**Try it**
Copy the entries word for word. Keep the pictures out.
==========
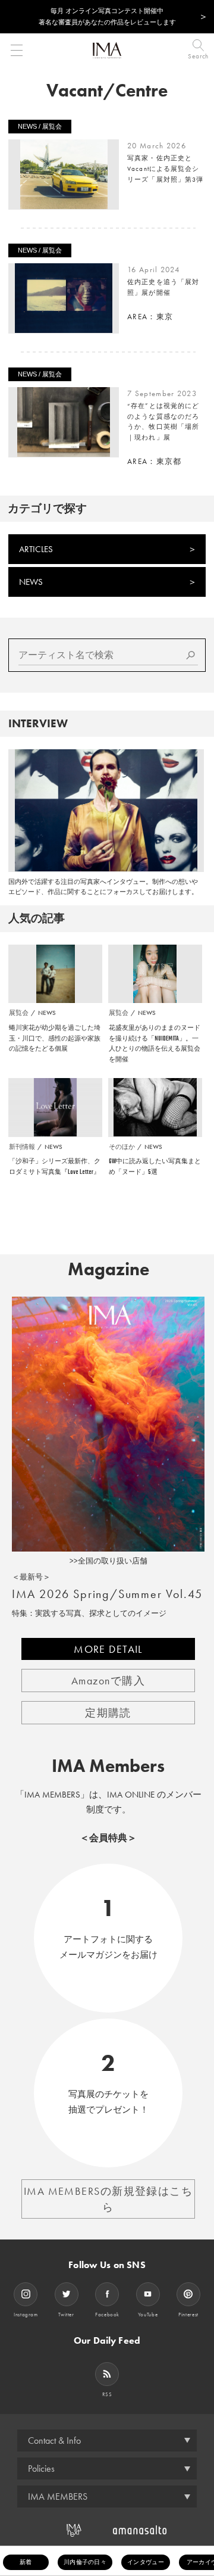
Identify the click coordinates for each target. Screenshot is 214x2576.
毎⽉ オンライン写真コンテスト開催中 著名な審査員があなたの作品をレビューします (107, 16)
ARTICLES (36, 549)
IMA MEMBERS (57, 2496)
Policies (41, 2468)
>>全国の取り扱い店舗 (108, 1561)
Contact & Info (54, 2440)
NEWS (31, 582)
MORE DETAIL (108, 1649)
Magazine (108, 1269)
==========
**Solution**
Identify the click coordinates for each target. Screenshot is 214x2576.
毎⽉ オンライン写真コンテスト開催中 著名な審査員があなたの作品をレビューします (107, 16)
ARTICLES (36, 549)
IMA MEMBERS (57, 2496)
Policies (41, 2468)
>>全国の取り扱い店舗 (108, 1561)
Contact & Info (54, 2440)
NEWS (31, 582)
MORE DETAIL (108, 1649)
Magazine (108, 1269)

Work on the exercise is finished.